Aim of the exercise: In full and without alteration, print the entries that follow.

Dataset:
▼▼▼

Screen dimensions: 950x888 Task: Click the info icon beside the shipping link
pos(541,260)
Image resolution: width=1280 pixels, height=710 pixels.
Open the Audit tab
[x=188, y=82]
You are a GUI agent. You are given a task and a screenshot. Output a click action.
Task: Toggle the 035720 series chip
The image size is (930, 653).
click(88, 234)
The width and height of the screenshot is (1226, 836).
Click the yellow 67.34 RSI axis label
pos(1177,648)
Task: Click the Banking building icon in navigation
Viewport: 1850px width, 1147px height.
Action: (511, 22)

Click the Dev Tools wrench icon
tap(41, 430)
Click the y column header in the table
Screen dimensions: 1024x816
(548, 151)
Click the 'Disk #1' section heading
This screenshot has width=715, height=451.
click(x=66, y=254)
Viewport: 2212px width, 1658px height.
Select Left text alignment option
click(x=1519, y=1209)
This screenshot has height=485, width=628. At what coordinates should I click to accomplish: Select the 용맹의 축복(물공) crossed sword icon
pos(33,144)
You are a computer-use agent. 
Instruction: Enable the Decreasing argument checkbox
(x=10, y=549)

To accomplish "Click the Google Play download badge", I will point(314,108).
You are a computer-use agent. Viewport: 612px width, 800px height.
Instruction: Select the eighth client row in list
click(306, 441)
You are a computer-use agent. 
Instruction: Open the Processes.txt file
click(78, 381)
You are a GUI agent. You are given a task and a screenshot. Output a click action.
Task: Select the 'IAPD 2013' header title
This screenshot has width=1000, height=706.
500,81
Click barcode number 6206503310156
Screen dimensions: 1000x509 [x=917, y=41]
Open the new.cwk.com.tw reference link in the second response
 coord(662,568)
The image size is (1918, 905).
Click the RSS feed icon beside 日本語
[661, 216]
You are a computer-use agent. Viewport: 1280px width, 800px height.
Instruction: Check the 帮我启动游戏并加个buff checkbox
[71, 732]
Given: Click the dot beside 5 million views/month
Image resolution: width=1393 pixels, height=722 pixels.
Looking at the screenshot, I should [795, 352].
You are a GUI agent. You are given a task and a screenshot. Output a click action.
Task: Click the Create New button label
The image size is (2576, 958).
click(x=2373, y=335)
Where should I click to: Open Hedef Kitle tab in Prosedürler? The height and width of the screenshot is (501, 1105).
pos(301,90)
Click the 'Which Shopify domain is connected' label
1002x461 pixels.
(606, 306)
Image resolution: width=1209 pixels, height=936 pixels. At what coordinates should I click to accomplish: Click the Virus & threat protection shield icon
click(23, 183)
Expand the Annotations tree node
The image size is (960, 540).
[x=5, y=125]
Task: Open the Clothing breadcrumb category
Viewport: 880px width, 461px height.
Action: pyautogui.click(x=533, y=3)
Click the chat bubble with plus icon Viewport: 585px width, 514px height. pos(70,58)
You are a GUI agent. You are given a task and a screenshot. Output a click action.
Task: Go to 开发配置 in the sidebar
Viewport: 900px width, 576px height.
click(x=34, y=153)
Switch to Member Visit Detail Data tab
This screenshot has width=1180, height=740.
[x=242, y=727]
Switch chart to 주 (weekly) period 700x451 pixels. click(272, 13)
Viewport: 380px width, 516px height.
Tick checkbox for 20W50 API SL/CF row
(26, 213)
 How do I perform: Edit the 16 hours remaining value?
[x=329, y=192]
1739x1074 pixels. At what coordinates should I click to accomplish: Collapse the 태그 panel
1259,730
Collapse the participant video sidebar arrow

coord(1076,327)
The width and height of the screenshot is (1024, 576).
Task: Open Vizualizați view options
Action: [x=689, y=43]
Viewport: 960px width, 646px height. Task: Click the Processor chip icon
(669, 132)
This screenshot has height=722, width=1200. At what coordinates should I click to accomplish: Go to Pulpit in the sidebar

▲▲▲

Your solution:
Screen dimensions: 950x888 Task: Click the info icon beside the shipping link
pos(541,260)
Image resolution: width=1280 pixels, height=710 pixels.
Open the Audit tab
[x=188, y=82]
You are a GUI agent. You are given a task and a screenshot. Output a click action.
Task: Toggle the 035720 series chip
The image size is (930, 653).
click(88, 234)
The width and height of the screenshot is (1226, 836).
Click the yellow 67.34 RSI axis label
pos(1177,648)
Task: Click the Banking building icon in navigation
Viewport: 1850px width, 1147px height.
Action: (511, 22)

Click the Dev Tools wrench icon
tap(41, 430)
Click the y column header in the table
Screen dimensions: 1024x816
(548, 151)
Click the 'Disk #1' section heading
This screenshot has width=715, height=451.
click(x=66, y=254)
Viewport: 2212px width, 1658px height.
Select Left text alignment option
click(x=1519, y=1209)
This screenshot has height=485, width=628. At what coordinates should I click to accomplish: Select the 용맹의 축복(물공) crossed sword icon
pos(33,144)
You are a computer-use agent. 
Instruction: Enable the Decreasing argument checkbox
(x=10, y=549)

To accomplish "Click the Google Play download badge", I will point(314,108).
You are a computer-use agent. Viewport: 612px width, 800px height.
Instruction: Select the eighth client row in list
click(306, 441)
You are a computer-use agent. 
Instruction: Open the Processes.txt file
click(78, 381)
You are a GUI agent. You are given a task and a screenshot. Output a click action.
Task: Select the 'IAPD 2013' header title
This screenshot has width=1000, height=706.
500,81
Click barcode number 6206503310156
Screen dimensions: 1000x509 [x=917, y=41]
Open the new.cwk.com.tw reference link in the second response
 coord(662,568)
The image size is (1918, 905).
Click the RSS feed icon beside 日本語
[661, 216]
You are a computer-use agent. Viewport: 1280px width, 800px height.
Instruction: Check the 帮我启动游戏并加个buff checkbox
[71, 732]
Given: Click the dot beside 5 million views/month
Image resolution: width=1393 pixels, height=722 pixels.
Looking at the screenshot, I should [795, 352].
You are a GUI agent. You are given a task and a screenshot. Output a click action.
Task: Click the Create New button label
The image size is (2576, 958).
click(x=2373, y=335)
Where should I click to: Open Hedef Kitle tab in Prosedürler? The height and width of the screenshot is (501, 1105).
pos(301,90)
Click the 'Which Shopify domain is connected' label
1002x461 pixels.
(606, 306)
Image resolution: width=1209 pixels, height=936 pixels. At what coordinates should I click to accomplish: Click the Virus & threat protection shield icon
click(23, 183)
Expand the Annotations tree node
The image size is (960, 540).
[x=5, y=125]
Task: Open the Clothing breadcrumb category
Viewport: 880px width, 461px height.
Action: pyautogui.click(x=533, y=3)
Click the chat bubble with plus icon Viewport: 585px width, 514px height. pos(70,58)
You are a GUI agent. You are given a task and a screenshot. Output a click action.
Task: Go to 开发配置 in the sidebar
Viewport: 900px width, 576px height.
click(x=34, y=153)
Switch to Member Visit Detail Data tab
This screenshot has width=1180, height=740.
[x=242, y=727]
Switch chart to 주 (weekly) period 700x451 pixels. click(272, 13)
Viewport: 380px width, 516px height.
Tick checkbox for 20W50 API SL/CF row
(26, 213)
 How do I perform: Edit the 16 hours remaining value?
[x=329, y=192]
1739x1074 pixels. At what coordinates should I click to accomplish: Collapse the 태그 panel
1259,730
Collapse the participant video sidebar arrow

coord(1076,327)
The width and height of the screenshot is (1024, 576).
Task: Open Vizualizați view options
Action: [x=689, y=43]
Viewport: 960px width, 646px height. Task: Click the Processor chip icon
(669, 132)
This screenshot has height=722, width=1200. At what coordinates should I click to accomplish: Go to Pulpit in the sidebar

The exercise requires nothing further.